Prof Erasmus distinguished Customs Unions from FTAs. Customs Unions set common external tariffs to bring down obstacles and costs in importing to one country and distributing to others. SACU was a bloc within SADC. FTAs did not involve a common external tariff. Both were aimed at addressing problems of fragmentation. With both came the need for common standards and policies, and how to enforce them.
Successful examples of regional integration had involved the establishment of institutions to support the structure - such as the European Commission. Integration should be a joint way of doing business in a single customs territory. There was no single blueprint to be used; it depended on the context and the countries. The regional pattern in SACU had grown since 1910 into a definite paradigm of what was happening in the region.
The new SACU aimed to be a streamlined, modern and democratic outfit, that could deal with the challenges of the 21st century, including the establishment of the WTO. It was to be rules-based and have a Tribunal to decide disputes. SACU wanted to be more than a revenue-sharing mechanism. However, one of the problems was that revenue-sharing had always been the "glue" that kept it together. Revenue sources and excise went into the pool, but were paid out differentially. There was uneasy cooperation, with concerns expressed that the formula was one-sided. However, as already pointed out, some countries were dependent on this source for budget revenue. There would have to be a gradual and sensitive process to maintain regional stability. Political conditions must be conducive to deeper integration. Other challenges included the fact that the common policies and institutions had not been implemented. Prof Erasmus said he was concerned that the momentum seemed to be lost.

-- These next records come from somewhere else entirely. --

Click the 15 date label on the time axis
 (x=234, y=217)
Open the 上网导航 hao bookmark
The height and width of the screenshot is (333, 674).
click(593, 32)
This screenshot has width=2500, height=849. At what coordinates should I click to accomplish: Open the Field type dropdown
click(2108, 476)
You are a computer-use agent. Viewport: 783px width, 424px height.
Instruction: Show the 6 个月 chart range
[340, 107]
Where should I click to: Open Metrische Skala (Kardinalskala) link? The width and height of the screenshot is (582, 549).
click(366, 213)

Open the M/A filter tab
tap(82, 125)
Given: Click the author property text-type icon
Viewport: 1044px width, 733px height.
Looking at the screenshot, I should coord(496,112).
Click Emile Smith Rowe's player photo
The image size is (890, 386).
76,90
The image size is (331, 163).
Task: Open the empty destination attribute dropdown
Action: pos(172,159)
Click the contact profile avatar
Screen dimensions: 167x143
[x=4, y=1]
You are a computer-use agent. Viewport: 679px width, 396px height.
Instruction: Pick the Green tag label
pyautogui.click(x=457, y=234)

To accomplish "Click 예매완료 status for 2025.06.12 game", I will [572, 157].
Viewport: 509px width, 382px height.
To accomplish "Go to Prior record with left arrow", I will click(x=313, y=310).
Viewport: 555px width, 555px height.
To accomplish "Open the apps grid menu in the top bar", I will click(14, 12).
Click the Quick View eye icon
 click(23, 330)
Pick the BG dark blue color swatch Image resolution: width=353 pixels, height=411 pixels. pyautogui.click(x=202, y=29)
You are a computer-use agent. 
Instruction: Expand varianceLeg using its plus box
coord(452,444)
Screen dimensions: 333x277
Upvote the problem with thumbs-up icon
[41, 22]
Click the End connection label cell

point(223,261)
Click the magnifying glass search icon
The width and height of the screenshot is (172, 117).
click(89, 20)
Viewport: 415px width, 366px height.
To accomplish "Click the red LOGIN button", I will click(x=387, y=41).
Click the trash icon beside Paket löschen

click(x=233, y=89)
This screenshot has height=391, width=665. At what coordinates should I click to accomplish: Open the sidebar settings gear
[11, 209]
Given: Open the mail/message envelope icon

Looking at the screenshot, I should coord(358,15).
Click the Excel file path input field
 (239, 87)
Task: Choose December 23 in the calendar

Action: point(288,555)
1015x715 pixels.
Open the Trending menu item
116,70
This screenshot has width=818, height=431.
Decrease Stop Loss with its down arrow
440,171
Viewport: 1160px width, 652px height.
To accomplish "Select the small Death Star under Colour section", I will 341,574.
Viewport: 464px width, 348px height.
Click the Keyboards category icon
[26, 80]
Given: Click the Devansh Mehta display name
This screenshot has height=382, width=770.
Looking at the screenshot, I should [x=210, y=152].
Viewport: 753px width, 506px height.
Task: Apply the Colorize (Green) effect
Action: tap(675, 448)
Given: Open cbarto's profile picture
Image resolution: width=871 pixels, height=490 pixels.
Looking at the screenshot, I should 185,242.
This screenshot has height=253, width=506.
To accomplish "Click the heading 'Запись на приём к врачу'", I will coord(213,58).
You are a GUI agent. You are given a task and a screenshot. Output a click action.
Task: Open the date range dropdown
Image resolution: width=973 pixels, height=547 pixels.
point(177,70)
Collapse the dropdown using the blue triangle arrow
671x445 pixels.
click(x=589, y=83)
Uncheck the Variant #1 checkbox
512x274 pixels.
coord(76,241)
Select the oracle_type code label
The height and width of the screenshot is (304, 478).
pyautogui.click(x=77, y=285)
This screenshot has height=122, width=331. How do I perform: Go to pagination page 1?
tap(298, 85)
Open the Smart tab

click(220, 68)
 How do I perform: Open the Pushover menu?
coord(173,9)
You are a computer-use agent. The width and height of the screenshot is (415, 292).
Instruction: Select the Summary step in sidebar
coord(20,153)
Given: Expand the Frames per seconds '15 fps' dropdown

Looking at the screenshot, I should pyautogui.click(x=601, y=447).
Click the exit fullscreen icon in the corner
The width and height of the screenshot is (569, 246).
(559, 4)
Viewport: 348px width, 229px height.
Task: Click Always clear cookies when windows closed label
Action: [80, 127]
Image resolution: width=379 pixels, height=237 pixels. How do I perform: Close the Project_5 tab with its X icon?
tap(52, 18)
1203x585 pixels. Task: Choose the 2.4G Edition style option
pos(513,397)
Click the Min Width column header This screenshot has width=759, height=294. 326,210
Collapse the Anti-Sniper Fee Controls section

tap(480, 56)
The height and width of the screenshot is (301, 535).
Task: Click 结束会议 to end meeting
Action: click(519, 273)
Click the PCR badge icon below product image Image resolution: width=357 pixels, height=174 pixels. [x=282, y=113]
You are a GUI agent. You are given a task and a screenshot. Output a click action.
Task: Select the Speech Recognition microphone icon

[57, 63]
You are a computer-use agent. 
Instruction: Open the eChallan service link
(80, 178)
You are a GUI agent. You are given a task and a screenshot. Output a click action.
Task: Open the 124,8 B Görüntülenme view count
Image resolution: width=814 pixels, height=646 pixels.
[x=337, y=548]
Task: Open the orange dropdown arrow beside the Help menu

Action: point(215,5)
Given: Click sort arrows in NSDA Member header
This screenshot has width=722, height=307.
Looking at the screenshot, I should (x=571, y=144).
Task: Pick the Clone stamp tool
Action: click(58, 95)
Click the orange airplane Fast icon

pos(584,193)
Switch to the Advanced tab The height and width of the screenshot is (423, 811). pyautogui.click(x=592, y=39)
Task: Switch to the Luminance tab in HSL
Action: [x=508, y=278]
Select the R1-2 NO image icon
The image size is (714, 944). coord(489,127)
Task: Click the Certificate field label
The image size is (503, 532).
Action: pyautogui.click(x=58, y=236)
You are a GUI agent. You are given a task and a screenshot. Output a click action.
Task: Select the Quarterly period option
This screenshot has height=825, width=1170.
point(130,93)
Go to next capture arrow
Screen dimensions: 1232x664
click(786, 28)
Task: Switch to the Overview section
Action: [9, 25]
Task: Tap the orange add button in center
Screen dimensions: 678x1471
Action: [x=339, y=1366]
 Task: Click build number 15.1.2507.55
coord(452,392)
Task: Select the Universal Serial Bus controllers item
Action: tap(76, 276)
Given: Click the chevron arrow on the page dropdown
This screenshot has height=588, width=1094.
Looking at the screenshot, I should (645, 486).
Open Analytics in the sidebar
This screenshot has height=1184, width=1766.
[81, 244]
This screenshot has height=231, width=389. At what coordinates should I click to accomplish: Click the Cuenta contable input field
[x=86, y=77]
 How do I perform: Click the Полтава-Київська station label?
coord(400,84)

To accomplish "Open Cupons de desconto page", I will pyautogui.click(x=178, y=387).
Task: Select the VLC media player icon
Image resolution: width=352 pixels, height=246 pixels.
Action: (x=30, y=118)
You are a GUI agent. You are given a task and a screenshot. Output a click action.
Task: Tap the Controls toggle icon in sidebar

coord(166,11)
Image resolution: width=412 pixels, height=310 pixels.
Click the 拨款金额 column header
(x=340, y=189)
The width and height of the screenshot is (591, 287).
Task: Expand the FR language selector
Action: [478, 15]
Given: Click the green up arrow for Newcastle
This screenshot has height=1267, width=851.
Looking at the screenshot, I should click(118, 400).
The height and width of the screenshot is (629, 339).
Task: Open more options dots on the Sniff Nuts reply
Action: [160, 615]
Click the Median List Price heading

The 2002 agreement did not completely discard features of the old agreement. The Council still existed, but was a forum for representing national interests. The Secretariat had been added. The Tribunal and Tariff Board annexes for establishment had been prepared, but had not been adopted. Until they were in place, the new SACU could not function as it was supposed to. The Tariff Board would decide all tariff changes, rebates, anti-dumping, countervailing, but at the moment they were being decided by International Trade Administration Commission (ITAC) in
Prof Erasmus noted that the TDCA was not in line with the logic of the Customs Union, nor was squared with Article 24 of the General Agreement on Tariffs and Trade (GATT). Goods entered the South African market from EU in accordance with rates and tariffs that would be dropping over time. The fact that tariffs were being dropped would have an effect on the poor. It had an effect on the common external tariff. The idea was linked to Article 31. Those in a customs union should be acting with one voice to agree tariffs with other countries. This problem had arisen before the EPAs, because of the TDCA. Now, it seemed that the EPA trade by
Prof Erasmus then considered whether SACU was equipped for a rules based system. He said that in reality it was not, because of the absence of important institutions, and because there seemed to be no clear deadlines with regard to establishment of these institutions. The SACU agreement provided for the possibility of the framework being developed over time, with addition of annexes, which would fall under the jurisdiction of the Tribunal and be binding.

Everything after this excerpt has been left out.